Required work -
An exact retyping of all lines below is the answer; pictures do not belong in it.

Exercise data -
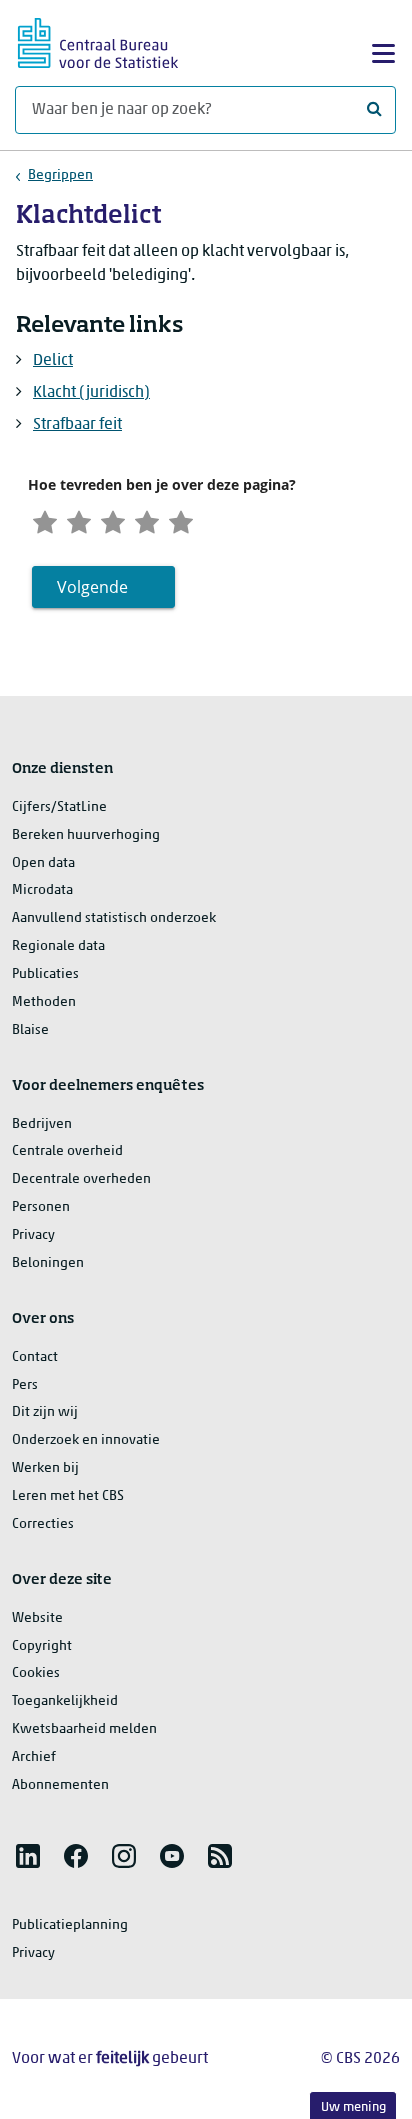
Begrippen (60, 175)
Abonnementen (60, 1785)
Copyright (42, 1646)
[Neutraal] (113, 519)
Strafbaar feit (77, 425)
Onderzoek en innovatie (86, 1440)
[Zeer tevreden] (181, 519)
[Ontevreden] (79, 519)
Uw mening (353, 2107)
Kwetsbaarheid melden (84, 1729)
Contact (35, 1357)
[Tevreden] (147, 519)
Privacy (33, 1235)
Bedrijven (42, 1124)
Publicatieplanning (70, 1925)
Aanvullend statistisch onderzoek (114, 918)
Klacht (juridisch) (91, 393)
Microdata (42, 890)
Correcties (43, 1524)
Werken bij (45, 1468)
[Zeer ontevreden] (45, 519)
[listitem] (28, 1856)
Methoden (44, 1002)
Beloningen (48, 1263)
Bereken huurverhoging (86, 835)
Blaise (30, 1030)
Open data (43, 863)
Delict (53, 361)
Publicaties (45, 974)
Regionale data (58, 946)
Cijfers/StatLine (59, 807)
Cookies (36, 1673)
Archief (34, 1757)
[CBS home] (98, 40)
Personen (41, 1207)
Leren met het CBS (68, 1496)
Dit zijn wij (45, 1412)
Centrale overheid (67, 1151)
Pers (25, 1385)
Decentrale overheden (81, 1179)
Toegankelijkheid (65, 1701)
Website (37, 1618)
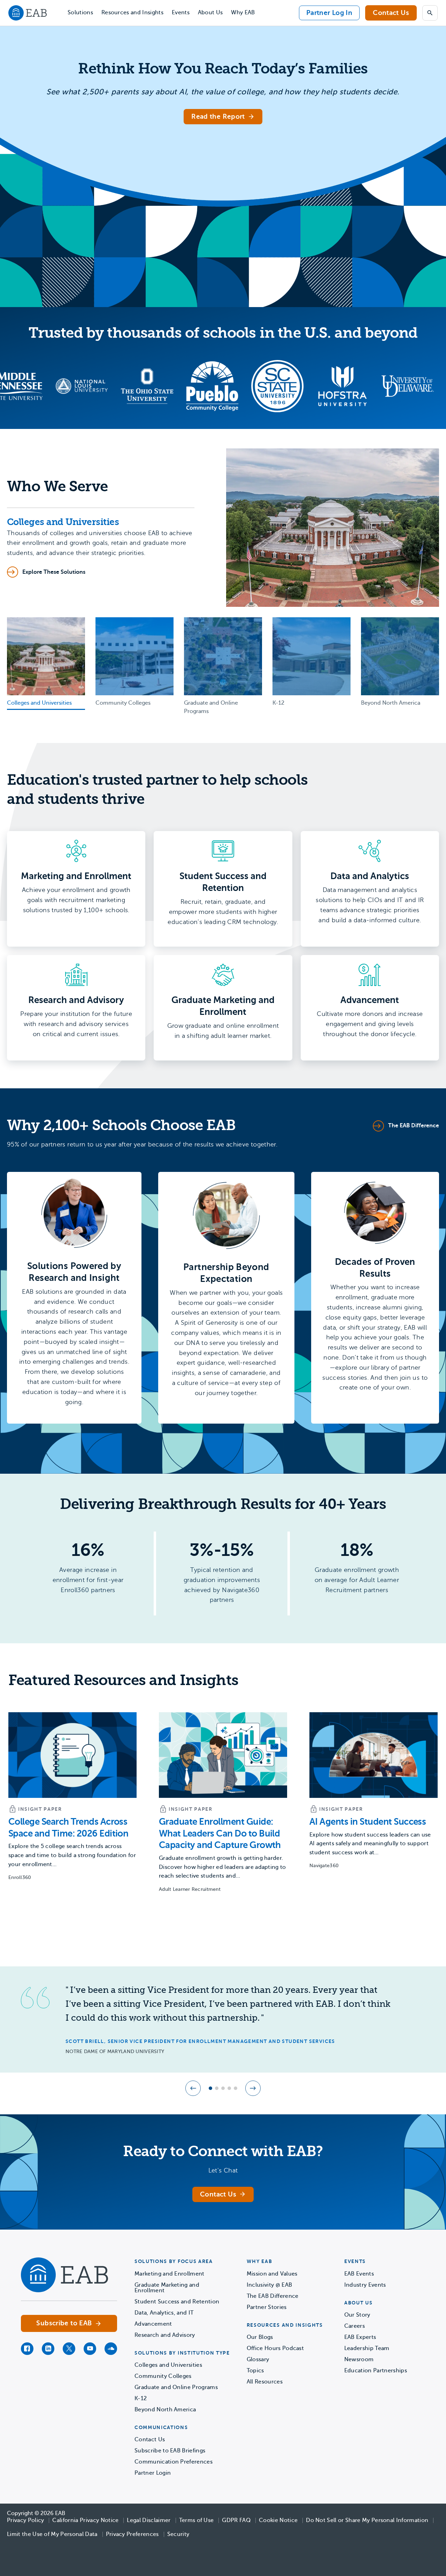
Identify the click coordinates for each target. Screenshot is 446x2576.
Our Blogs (260, 2337)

Exercise output -
Begrippen (60, 175)
Abonnementen (60, 1785)
Copyright (42, 1646)
[Neutraal] (113, 519)
Strafbaar feit (77, 425)
Onderzoek en innovatie (86, 1440)
[Zeer tevreden] (181, 519)
[Ontevreden] (79, 519)
Uw mening (353, 2107)
Kwetsbaarheid melden (84, 1729)
Contact (35, 1357)
[Tevreden] (147, 519)
Privacy (33, 1235)
Bedrijven (42, 1124)
Publicatieplanning (70, 1925)
Aanvullend statistisch onderzoek (114, 918)
Klacht (juridisch) (91, 393)
Microdata (42, 890)
Correcties (43, 1524)
Werken bij (45, 1468)
[Zeer ontevreden] (45, 519)
[listitem] (28, 1856)
Methoden (44, 1002)
Beloningen (48, 1263)
Bereken huurverhoging (86, 835)
Blaise (30, 1030)
Open data (43, 863)
Delict (53, 361)
Publicaties (45, 974)
Regionale data (58, 946)
Cijfers/StatLine (59, 807)
Cookies (36, 1673)
Archief (34, 1757)
[CBS home] (98, 40)
Personen (41, 1207)
Leren met het CBS (68, 1496)
Dit zijn wij (45, 1412)
Centrale overheid (67, 1151)
Pers (25, 1385)
Decentrale overheden (81, 1179)
Toegankelijkheid (65, 1701)
Website (37, 1618)
Identify the click coordinates for each target. Screenshot is 446x2576.
Our Blogs (260, 2337)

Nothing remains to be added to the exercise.